Check every line of the data below for the word "Given" and say how many have it, without further comment.

═════ Data for this exercise

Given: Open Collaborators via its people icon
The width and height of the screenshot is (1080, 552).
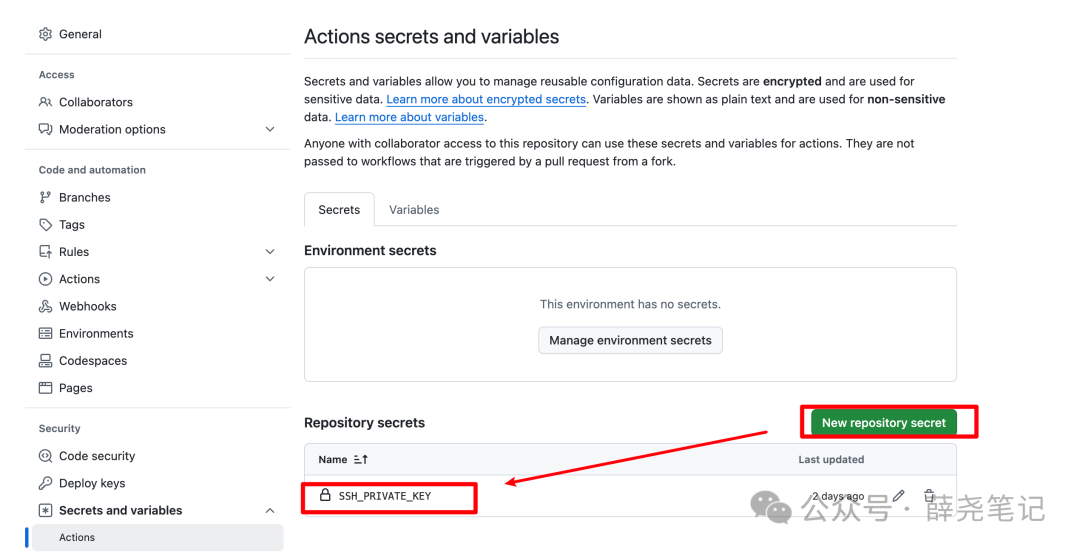Looking at the screenshot, I should (x=45, y=102).
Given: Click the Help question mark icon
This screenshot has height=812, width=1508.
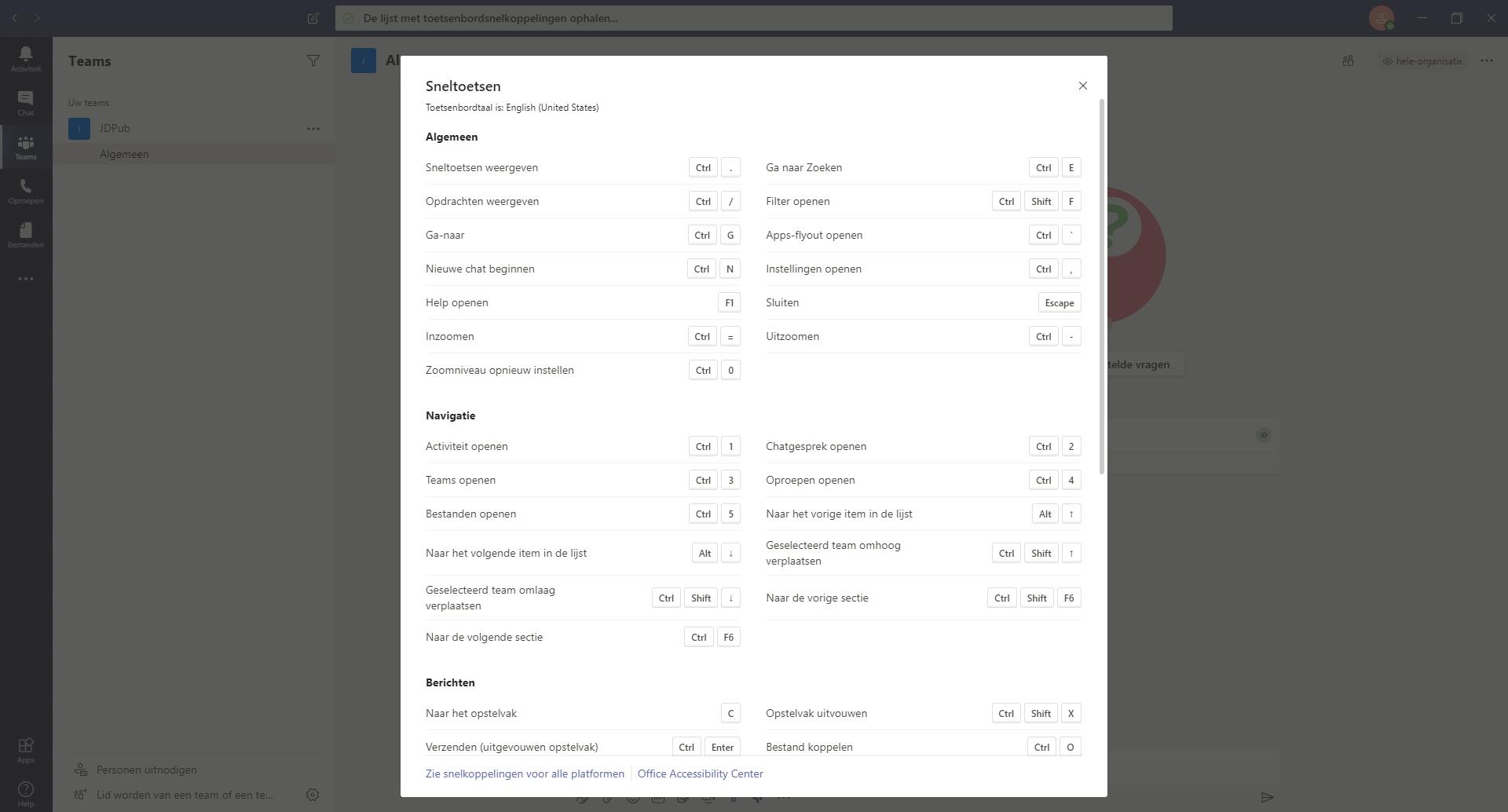Looking at the screenshot, I should click(25, 792).
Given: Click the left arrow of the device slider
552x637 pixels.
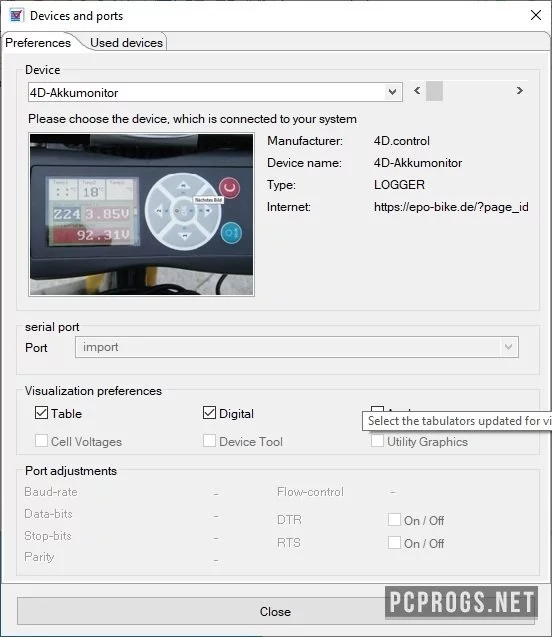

══════════

• **Problem solution**
3